FULLERTON Calif. Great Circle Family Foods LLC., a 12-unit Krispy Kreme Doughnuts franchisee that at one point was the system’s largest operator, filed for Chapter 11 bankruptcy protection on Wednesday.
The company, which had a storied and at times turbulent history with its Winston-Salem, N.C.-based franchisor, Krispy Kreme Doughnuts Inc., will continue to operate its Southern California units as it seeks a restructuring, according to court documents. Great Circle’s largest secured creditor is General Electric Capital Business Asset Funding Corp., which holds a claim of about $7.5 million. Total liabilities were logged at between $1 million and $100 million. The company said its sales this year should total about $17 million.
Great Circle also operates Coffee Bean & Tea Leaf franchises in certain of its Krispy Kreme stores.
In 1998, Great Circle signed an area development agreement with Krispy Kreme to develop as many as 42 stores in the Southern California market. By 2004, the franchisee had opened 31 retail locations, a commissary and a wholesale operation serving 800 clients, court documents stated. Sales reached $64 million in 2004. In May 2004, however, Krispy Kreme logged its first per-share earnings miss, the company’s management was accused of managing earnings and overstating sales, numerous franchisees filed for bankruptcy and the once high-flying company started to report plunging sales, profits and stock value.
At that time Great Circle also suffered and was forced to sell many of its stores. By 2006, it operated only nine units. The franchisee also began to vocalize its disappointment with its franchisor, starting a website called “Protectors of the Krispy Kreme Brand.” Krispy Kreme at one point revoked Great Circle’s franchisee license because Great Circle had failed to make branding and equipment payments.
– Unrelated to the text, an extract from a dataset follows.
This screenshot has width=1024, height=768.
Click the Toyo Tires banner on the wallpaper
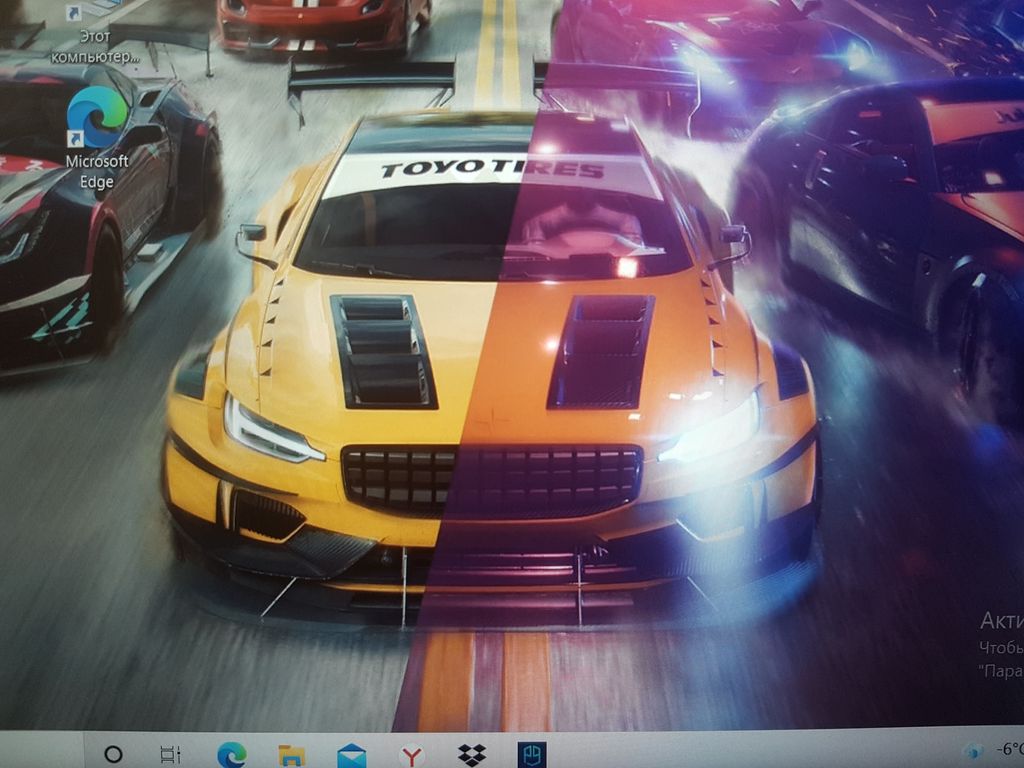pyautogui.click(x=492, y=170)
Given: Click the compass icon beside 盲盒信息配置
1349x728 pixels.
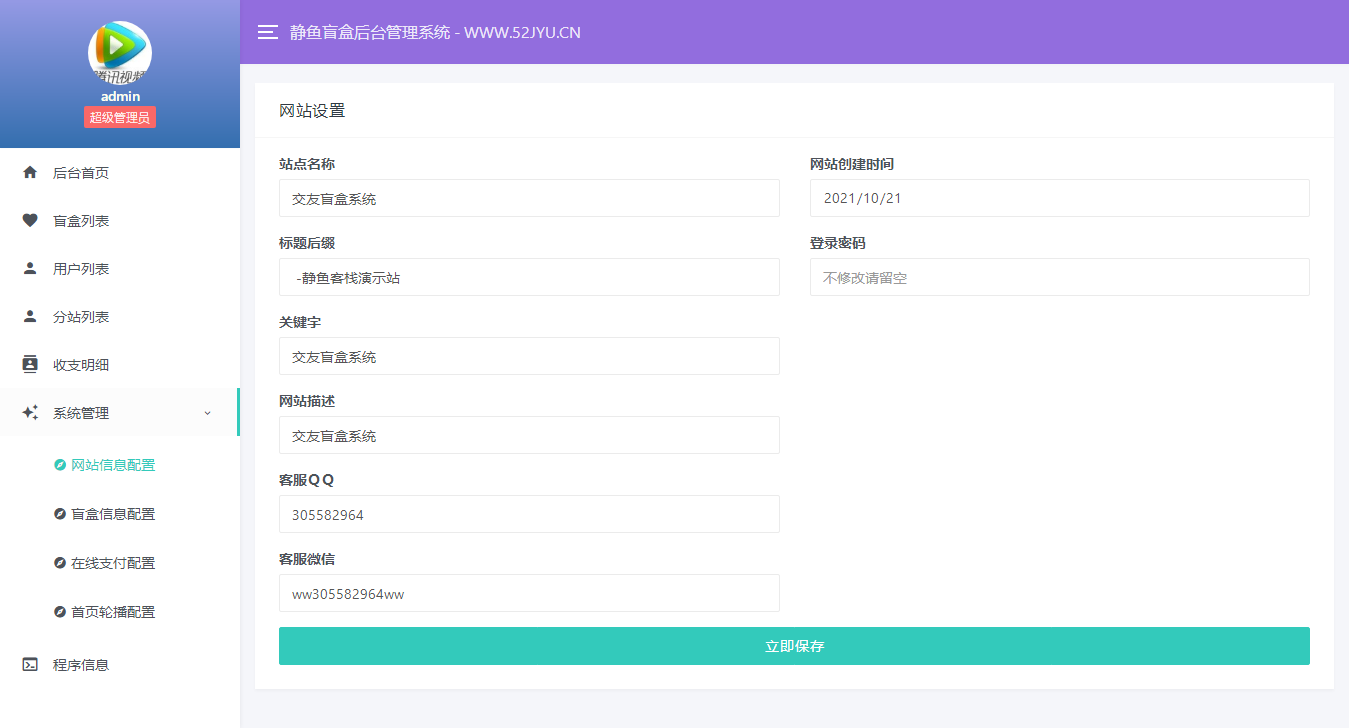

The issue was resolved and Great Circle resumed payments and continued to operate Krispy Kreme stores.
Krispy Kreme’s demise led to numerous shareholder and franchisee lawsuits, a new management team was put in place and an outside restructuring officer helped the company restructure. In 2005 and 2006, the company closed numerous stores and halted new franchise agreements. This year, it filed a new Uniform Franchise Offering Circular, submitted up-to-date financial statement with federal regulators and settled its lawsuits.
The company, which now operates or franchises about 400 locations globally, still is suffering financially. For its latest full year ended in January, corporate revenues decreased 15.1 percent to $461.2 million. Systemwide sales decreased 11.9 percent compared to the year earlier. The company’s net loss, however, improved to $42.2 million in fiscal 2007, compared with a net loss of $135.8 million in fiscal 2006.
According to a statement on the “Protectors of the Krispy Kreme Brand,” Great Circle said, “More work has to be done during the next few months, but [the company] is performing well. Transactions are more than 6 percent ahead, year over year, and same store sales are up 2.7 percent.”